— Begin QUOTED PASSAGE —

For more information, please contact Mr. Gottfried or Mr. Bombard of the Boston office or the members of the Non-Compete and Trade Secrets Practice.

Texas Supreme Court Holds that a Trial Court Must Balance the Parties’ Competing Interests Before Deciding Whether a Corporate Representative Should be Excluded from an Injunction Hearing Involving Trade Secrets under the Texas Uniform Trade Secrets Act

By
Shannon Hampton Sutherland, Co-Chair, Duane Morris Non-Compete and Trade Secrets Practice, http://www.duanemorris.com/attorneys/shannonhamptonsutherland.html, and
Corey M. Weideman, Duane Morris Associate, http://www.duanemorris.com/attorneys/coreymweideman.html

On May 20, 2016, in In re: M-I, LLC, d/b/a M-I Swaco, No. 14-1045, 2016 Tex. LEXIS 389 (Tex. May 20, 2016), the Texas Supreme Court issued its much anticipated first decision involving the Texas Uniform Trade Secrets Act (“TUTSA”). TUTSA, which became effective on September 1, 2013, updated Texas law governing trade secret matters by, among other things, providing an unambiguous definition of a “trade secret”, expanding injunctive relief, and authorizing recovery of attorneys’ fees for willful and malicious activity. TUTSA also includes a specific provision requiring trial courts to protect the secrecy of a trade secret through reasonable means. See TEX. CIV. PRAC. & REM. CODE § 134A.006. This section of TUTSA, and the extent to which a trial court must protect the secrecy of an alleged trade secret during an injunction hearing, was the focus of the Court’s attention in In re: M-I, LLC.

In In re: M-I, LLC, the Texas Supreme Court held that the due-process right of a party to have a designated representative present at an injunction hearing involving alleged trade secrets is not absolute, and the trial court abused its discretion when it summarily concluded – without first balancing the competing interests at stake – that excluding the defendant’s corporate witness from portions of the injunction hearing involving trade secrets would violate due process.

— End QUOTED PASSAGE —
— Begin EXTRACTED MATERIAL —

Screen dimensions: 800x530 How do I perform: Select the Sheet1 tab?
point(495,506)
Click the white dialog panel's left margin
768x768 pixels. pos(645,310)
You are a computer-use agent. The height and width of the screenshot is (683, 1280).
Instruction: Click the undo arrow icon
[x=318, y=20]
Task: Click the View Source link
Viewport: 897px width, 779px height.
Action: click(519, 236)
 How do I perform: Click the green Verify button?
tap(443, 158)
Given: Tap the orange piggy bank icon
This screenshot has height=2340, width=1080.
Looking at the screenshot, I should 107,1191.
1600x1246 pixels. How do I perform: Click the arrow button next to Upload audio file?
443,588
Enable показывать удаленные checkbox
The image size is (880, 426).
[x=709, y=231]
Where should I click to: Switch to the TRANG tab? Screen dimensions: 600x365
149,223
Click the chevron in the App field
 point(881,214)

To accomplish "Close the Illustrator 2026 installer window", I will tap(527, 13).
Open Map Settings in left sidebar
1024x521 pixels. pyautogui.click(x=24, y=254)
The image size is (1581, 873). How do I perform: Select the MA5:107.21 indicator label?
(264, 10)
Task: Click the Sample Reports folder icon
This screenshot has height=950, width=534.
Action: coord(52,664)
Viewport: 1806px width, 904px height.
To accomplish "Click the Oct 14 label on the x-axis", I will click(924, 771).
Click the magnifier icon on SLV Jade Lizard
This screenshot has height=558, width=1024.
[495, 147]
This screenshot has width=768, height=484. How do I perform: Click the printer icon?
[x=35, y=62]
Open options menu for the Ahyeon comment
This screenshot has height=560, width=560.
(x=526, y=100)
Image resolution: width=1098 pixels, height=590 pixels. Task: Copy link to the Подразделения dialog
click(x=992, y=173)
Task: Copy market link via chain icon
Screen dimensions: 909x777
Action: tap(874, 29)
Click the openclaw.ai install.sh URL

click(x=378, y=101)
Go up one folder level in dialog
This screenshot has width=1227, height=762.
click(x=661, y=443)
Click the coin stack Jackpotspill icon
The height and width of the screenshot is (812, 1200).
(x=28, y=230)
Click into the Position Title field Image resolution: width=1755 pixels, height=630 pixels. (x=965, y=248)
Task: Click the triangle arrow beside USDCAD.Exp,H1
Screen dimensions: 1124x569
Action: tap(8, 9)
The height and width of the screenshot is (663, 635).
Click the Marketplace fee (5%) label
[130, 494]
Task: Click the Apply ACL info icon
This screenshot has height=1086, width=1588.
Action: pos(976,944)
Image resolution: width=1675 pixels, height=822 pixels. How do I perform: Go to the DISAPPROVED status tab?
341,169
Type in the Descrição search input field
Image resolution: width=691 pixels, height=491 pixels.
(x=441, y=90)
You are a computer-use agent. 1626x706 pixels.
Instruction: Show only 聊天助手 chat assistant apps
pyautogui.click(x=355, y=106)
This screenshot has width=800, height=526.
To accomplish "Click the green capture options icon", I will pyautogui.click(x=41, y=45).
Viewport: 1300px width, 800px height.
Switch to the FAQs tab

— End EXTRACTED MATERIAL —

INSTRUCTIONS FOR THE TASK ->
Continue the article above on the Texas Supreme Court's first decision under the Texas Uniform Trade Secrets Act, starting after its final sentence.

EXERCISE RESPONSE ->
The basic facts of the trade secret case underlying the mandamus proceeding in In re: M-I, LLC are typical: an employee with a signed non-compete and confidentiality agreement left his job to work for one of his former employer’s competitors, and a dispute ensued shortly thereafter. The former employer, M-I, filed suit for trade secret misappropriation and sought injunctive relief against its former employee and his new employer, National Oilwell Varco, L.P. (“NOV”).  Relying on Section 134A.006 of TUTSA, M-I requested that NOV’s corporate representative be excluded from the courtroom during a portion of the hearing on M-I’s application for temporary injunction. The trial court summarily denied M-I’s request, however, concluding that the exclusion of NOV’s designated representative would be a “total violation of due process.” Instead, the trial court admonished NOV’s representative not to disclose or use anything he heard in the courtroom. Concerned about disclosing testimony regarding its trade secrets to NOV and placing the secrecy of the alleged trade secrets at risk by doing so, M-I postponed the injunction hearing to file a mandamus request with an intermediate appellate court. The intermediate appellate court denied the mandamus request and M-I filed a new mandamus request to the Texas Supreme Court.

Mandamus relief is available, the Court noted, when the trial court abuses its discretion and no adequate appellate remedy exists. The Court first explained that there is no adequate appellate remedy for an erroneous order to disclose a trade secret before examining whether the trial court abused its discretion.

In conditionally granting M-I’s request for mandamus relief, the Texas Supreme Court held that the trial court abused its discretion by summarily refusing M-I’s request to conduct portions of the temporary injunction hearing outside the presence of the NOV’s designated representative. The Court explained that courts have discretion to exclude parties and their representatives in limited circumstances when “countervailing interests overcome [the] presumption” in favor of participation. Rather than summarily denying M-I’s request, the Court explained, the trial court was required, at a minimum, to balance the parties’ competing interests.

  • First, the trial court was required to determine the degree of competitive harm M-I would have suffered from the dissemination of its alleged trade secrets to NOV’s corporate representative, including by considering the relative value of the alleged trade secrets and whether the NOV corporate representative was a competitive decision-maker.
  • Second, the court was required to determine the degree to which NOV’s defense of M-I’s claims would be impaired by the representative’s exclusion at such a preliminary stage of the proceeding.

Importantly, the Court noted that, “[i]f the trial court conducted the required balancing, it may have been within its discretion to decide that due process required NOV’s designated representative to be present.” The trial court’s error was failing to conduct the balancing at all.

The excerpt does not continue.